==== The input
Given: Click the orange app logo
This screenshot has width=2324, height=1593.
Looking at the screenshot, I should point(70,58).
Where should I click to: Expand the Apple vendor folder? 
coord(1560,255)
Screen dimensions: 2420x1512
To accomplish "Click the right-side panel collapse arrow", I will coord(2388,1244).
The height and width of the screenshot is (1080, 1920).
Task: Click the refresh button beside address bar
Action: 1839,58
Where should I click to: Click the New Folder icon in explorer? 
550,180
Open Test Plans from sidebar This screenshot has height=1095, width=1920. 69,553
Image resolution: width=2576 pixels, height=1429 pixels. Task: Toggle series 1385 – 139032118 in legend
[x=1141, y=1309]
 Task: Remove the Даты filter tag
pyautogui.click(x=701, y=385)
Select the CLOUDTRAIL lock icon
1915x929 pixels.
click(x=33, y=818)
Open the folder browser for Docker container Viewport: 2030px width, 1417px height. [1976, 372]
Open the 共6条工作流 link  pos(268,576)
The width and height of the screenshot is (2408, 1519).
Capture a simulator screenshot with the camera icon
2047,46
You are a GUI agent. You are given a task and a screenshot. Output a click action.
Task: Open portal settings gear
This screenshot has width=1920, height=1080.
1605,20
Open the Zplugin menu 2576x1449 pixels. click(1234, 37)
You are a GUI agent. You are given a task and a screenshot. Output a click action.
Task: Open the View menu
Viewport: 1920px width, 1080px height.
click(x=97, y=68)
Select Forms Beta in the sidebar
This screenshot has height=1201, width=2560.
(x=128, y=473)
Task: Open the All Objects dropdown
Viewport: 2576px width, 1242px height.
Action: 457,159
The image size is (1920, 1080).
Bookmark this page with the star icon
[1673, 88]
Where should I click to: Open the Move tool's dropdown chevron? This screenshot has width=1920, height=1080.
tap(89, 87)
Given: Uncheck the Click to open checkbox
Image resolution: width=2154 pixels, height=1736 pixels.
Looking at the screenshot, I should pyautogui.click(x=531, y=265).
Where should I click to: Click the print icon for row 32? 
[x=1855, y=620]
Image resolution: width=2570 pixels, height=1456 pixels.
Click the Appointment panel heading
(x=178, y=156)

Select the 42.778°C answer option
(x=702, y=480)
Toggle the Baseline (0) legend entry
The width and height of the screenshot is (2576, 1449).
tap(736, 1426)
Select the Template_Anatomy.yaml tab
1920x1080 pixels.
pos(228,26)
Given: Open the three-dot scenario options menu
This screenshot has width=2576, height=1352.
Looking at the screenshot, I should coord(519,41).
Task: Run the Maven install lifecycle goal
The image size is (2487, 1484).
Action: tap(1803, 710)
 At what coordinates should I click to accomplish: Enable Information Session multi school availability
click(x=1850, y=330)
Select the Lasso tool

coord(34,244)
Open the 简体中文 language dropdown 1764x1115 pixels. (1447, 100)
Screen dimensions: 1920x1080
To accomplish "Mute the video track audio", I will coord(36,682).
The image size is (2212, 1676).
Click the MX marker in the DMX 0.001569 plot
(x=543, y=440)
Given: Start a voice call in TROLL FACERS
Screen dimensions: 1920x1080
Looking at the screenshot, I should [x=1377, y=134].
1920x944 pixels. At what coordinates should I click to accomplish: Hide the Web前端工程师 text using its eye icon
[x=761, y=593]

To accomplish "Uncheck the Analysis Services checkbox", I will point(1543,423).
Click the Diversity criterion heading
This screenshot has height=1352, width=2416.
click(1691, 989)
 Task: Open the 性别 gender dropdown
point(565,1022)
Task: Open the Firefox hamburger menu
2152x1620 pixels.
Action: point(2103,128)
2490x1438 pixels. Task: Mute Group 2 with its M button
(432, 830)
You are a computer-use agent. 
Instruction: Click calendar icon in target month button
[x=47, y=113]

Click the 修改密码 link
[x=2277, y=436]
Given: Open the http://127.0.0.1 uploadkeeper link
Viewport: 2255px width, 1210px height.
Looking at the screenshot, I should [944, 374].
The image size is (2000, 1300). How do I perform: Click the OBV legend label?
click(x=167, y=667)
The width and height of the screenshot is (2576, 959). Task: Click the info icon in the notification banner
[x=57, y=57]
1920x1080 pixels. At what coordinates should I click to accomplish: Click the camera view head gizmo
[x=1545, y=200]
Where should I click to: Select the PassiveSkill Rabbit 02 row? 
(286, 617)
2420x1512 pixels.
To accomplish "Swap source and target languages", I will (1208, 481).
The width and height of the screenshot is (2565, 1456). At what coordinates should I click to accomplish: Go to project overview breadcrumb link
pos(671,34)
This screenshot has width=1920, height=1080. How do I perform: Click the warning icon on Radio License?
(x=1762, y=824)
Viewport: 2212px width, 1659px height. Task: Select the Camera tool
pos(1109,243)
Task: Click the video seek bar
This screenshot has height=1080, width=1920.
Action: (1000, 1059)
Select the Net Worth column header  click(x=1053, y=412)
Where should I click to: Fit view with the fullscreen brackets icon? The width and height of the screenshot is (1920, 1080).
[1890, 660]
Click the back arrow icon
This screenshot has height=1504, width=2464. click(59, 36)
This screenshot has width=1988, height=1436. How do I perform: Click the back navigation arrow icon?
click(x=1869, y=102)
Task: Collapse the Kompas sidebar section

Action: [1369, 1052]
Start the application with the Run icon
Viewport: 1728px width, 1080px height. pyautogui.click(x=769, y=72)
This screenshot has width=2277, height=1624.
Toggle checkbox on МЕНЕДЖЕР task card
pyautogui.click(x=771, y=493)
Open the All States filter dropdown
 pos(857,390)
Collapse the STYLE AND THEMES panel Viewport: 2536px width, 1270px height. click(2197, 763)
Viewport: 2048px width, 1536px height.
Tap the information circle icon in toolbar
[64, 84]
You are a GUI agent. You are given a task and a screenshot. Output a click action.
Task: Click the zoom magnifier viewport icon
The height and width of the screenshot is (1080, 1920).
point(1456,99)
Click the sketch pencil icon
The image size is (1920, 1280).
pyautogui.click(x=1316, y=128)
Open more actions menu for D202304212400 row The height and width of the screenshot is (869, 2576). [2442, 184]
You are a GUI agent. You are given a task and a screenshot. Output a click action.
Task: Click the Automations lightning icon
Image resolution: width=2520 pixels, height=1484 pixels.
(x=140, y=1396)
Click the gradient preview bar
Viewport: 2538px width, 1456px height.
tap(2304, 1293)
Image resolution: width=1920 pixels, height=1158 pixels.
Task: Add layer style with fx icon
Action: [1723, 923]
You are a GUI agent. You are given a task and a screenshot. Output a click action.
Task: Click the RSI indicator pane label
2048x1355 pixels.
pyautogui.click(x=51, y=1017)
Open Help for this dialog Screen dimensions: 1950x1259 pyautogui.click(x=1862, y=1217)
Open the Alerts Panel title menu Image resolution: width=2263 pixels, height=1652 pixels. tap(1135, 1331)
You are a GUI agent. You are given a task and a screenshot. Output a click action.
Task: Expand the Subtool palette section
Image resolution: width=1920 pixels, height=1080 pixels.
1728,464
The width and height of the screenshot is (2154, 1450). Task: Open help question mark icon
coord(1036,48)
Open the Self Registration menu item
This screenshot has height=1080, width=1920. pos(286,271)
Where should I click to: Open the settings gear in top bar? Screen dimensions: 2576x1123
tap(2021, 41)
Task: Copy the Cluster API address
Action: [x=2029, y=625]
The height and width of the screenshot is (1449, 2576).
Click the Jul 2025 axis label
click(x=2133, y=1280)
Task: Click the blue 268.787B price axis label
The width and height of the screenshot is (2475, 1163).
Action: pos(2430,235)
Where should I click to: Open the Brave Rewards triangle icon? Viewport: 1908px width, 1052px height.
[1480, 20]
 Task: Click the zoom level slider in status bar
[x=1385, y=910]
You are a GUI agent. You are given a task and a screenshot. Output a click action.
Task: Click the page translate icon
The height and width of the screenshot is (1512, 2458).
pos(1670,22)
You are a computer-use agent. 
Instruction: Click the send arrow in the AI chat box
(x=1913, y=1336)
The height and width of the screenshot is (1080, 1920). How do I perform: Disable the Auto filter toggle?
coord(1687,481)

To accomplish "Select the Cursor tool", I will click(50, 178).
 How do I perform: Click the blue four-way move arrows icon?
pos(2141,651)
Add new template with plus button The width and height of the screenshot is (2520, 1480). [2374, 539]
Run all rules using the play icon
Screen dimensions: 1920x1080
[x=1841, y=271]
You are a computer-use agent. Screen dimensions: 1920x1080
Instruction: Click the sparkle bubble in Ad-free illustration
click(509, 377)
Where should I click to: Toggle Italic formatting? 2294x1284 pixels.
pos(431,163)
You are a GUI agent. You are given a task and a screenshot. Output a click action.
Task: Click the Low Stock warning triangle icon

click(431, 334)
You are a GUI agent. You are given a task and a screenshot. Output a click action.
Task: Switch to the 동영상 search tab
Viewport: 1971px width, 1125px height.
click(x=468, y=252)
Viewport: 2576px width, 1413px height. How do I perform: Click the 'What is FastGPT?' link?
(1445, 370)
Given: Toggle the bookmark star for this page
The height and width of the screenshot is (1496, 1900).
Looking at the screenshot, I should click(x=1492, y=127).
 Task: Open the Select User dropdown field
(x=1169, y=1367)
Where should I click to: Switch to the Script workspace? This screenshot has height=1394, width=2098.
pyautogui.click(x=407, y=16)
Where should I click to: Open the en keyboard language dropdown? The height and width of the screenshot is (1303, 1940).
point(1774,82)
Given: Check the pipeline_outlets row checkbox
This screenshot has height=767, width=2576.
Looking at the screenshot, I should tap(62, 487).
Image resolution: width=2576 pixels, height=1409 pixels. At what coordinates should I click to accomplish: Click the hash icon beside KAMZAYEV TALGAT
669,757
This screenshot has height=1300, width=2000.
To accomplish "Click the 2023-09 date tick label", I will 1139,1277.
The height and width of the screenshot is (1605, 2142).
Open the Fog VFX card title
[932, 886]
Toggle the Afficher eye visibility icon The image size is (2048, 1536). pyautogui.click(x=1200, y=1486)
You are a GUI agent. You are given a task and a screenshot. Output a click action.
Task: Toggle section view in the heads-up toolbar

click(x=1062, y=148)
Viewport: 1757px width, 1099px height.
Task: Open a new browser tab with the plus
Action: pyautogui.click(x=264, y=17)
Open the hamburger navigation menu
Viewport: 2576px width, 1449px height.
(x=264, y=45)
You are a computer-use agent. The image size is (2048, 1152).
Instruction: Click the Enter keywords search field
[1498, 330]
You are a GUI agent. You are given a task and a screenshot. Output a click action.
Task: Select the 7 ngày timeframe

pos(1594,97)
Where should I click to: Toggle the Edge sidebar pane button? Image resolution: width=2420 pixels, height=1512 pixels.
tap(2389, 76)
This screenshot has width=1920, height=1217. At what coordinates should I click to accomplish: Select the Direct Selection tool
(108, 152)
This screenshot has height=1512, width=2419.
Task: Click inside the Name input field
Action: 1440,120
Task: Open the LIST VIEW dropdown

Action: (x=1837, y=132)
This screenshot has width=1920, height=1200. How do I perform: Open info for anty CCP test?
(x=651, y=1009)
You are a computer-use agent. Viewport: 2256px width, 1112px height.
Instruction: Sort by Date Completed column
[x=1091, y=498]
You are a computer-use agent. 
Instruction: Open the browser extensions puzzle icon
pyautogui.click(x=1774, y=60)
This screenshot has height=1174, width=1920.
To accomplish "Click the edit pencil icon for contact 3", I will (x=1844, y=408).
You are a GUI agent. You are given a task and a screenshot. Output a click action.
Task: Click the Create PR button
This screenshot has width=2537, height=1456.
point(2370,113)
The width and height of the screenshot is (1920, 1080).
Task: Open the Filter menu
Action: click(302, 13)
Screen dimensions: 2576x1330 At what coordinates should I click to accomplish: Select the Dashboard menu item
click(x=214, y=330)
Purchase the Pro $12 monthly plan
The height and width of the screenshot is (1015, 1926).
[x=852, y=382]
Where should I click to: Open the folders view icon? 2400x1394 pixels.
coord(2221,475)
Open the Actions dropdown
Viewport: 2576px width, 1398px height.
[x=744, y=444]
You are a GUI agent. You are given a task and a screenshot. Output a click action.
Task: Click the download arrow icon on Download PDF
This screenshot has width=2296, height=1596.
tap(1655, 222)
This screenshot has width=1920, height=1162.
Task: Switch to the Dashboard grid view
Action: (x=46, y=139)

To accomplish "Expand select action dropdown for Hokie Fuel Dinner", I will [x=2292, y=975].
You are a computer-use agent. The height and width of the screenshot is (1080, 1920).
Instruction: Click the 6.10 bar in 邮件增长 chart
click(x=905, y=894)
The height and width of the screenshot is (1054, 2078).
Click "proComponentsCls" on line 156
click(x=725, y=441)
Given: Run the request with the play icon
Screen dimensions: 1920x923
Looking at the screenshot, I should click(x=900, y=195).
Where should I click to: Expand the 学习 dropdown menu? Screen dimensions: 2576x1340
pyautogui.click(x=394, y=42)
========
## Task directions
Could you set down, word for word, only the lines above from the line with "Add new template" to the line with "You are a computer-use agent. Screen", including both?

## Output for this task
Add new template with plus button The width and height of the screenshot is (2520, 1480). [2374, 539]
Run all rules using the play icon
Screen dimensions: 1920x1080
[x=1841, y=271]
You are a computer-use agent. Screen dimensions: 1920x1080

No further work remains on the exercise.